§ **Text excerpt**:

>>>

Gemini 2,5 performance: Great yesterday, terrible today

I’m still having issues with Gemini and tools. The only model able to use tools is 1.5-pro and only in manual mode. The other models just freeze up, with some even printing the underlying tool call command into the code it’s attempting to write.

I added my Gemini API yesterday and ran some tests with different models in different modes here. Have some request IDs as well but wasn’t sure if they were okay to share on forum, lmk

1 Like

what was your alternative?

yeah same here.

frustrating!

so bad.


CURSOR IS A LEGIT FRAUD TODAY
18 CALLS TO GEMINI TO FIX API ROUTE!!!
IT OVERTHINKS AND BURNS THE REQUESTS AT INSANE SPEEDS
1$ PER MINUTE IS ■■■■■■■ INSANSE

@harakiriru

Unfortunately, we have only so much control over how the model behaves, so I can only apologise for the number of tool calls it used here.

As mentioned in the release post for Max mode:

For standard code edits, Cursor’s standard Agent is still the most cost-effective solution and would be more than enough for >90% of all the prompts Cursor sees.

We only recommend this model to those who can afford to test its capabilities without concern about the cost and will make use of its additional intelligence.

There is always a risk that the model will perform poorly and, consequently, be expensive. If you are not happy to take that risk, I recommend not using Max.

We are still working behind the scenes to improve the performance here, including working with Google to fix issues with tool calling on their end, but in lieu of this, please do not spend more than you can afford to on Max mode, as the benefit is not guaranteed.

@asherhunt

Thanks for the detailed feedback here!
I think this cleanly splits into two points here:

The model performed better, and had better context prior to Cursor officially adding support

This feedback is valuable, and while we have tried to improve the prompting for Gemini to make it work better within the boundaries Cursor provides (e.g. how to call a tool, how to output a codeblock, etc), there is a risk this has an adverse affect.

Once all the hard bugs are ironed out, there will be a more fine-grained evaluation of how Gemini 2.5 performs generally, touching on the areas you feel have worsened, to try to optimise the prompt for maximum performance in these areas.

A “transparent” mode may be useful, but could run the risk of Gemini not functioning in a way Cursor expects, and therefore ends up with a worse experience. There is a middle ground here for sure, but we will prioritise stability over top-end performance first.

Why am I paying for a model that is free?

This is a good question, but the answer is that the model is not free, it’s just someone else footing the bill. When you use your own API key (which I would highly recommend while it is free!), Google is absorbing the cost of running the model to allow individual users to try it/

For Cursor, we have to pay Google their usual costs, just as we do any other model, so unfortunately have to pass that cost on to the users.

As I mentioned, I would recommend using your own API keys while Google offers this, and with a Pro subscription, everything should work as expected here. Max mode is also free when using an API key, and uses all the context available!

Please do share bad Gemini experiences with us, as we are really working to improve this experience right now. It is proving to be a very capable model, and we want to make sure Cursor is the best client to use this model with!

<<<

§ **Information provided**:
>>>

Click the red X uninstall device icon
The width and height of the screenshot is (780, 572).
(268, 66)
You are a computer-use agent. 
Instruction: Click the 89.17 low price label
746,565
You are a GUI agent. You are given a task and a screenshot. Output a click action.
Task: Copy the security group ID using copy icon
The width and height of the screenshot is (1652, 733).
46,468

<<<
>>>

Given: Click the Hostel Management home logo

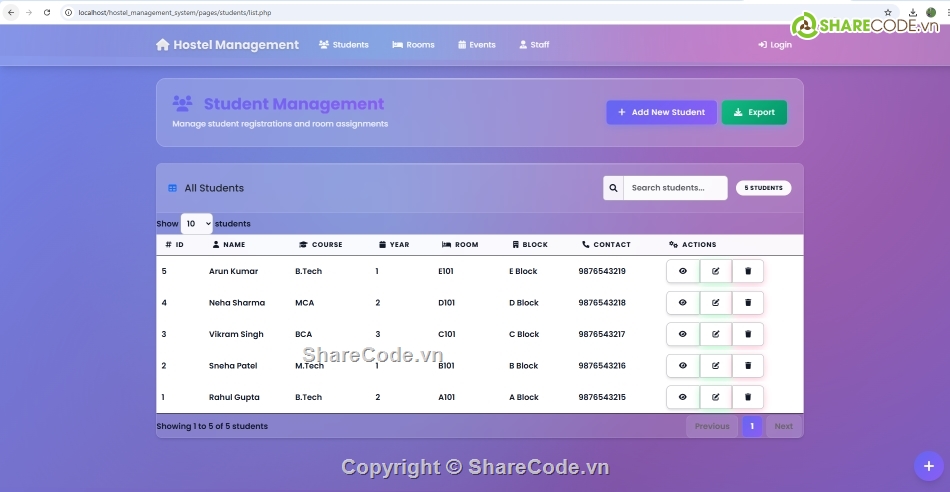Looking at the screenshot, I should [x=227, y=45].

<<<

§ **Your tasks**:
**a)** Output everything from "I added my Gemini" down to "was your alternative?" in the Gemini 2.5 forum thread above, copied word for word.
**b)** According to the Gemini 2.5 forum thread, which model is the only one able to use tools, and in what mode?

§ **Your responses**:
**a)**
I added my Gemini API yesterday and ran some tests with different models in different modes here. Have some request IDs as well but wasn’t sure if they were okay to share on forum, lmk

1 Like

what was your alternative?

**b)** 1.5-pro, and only in manual mode.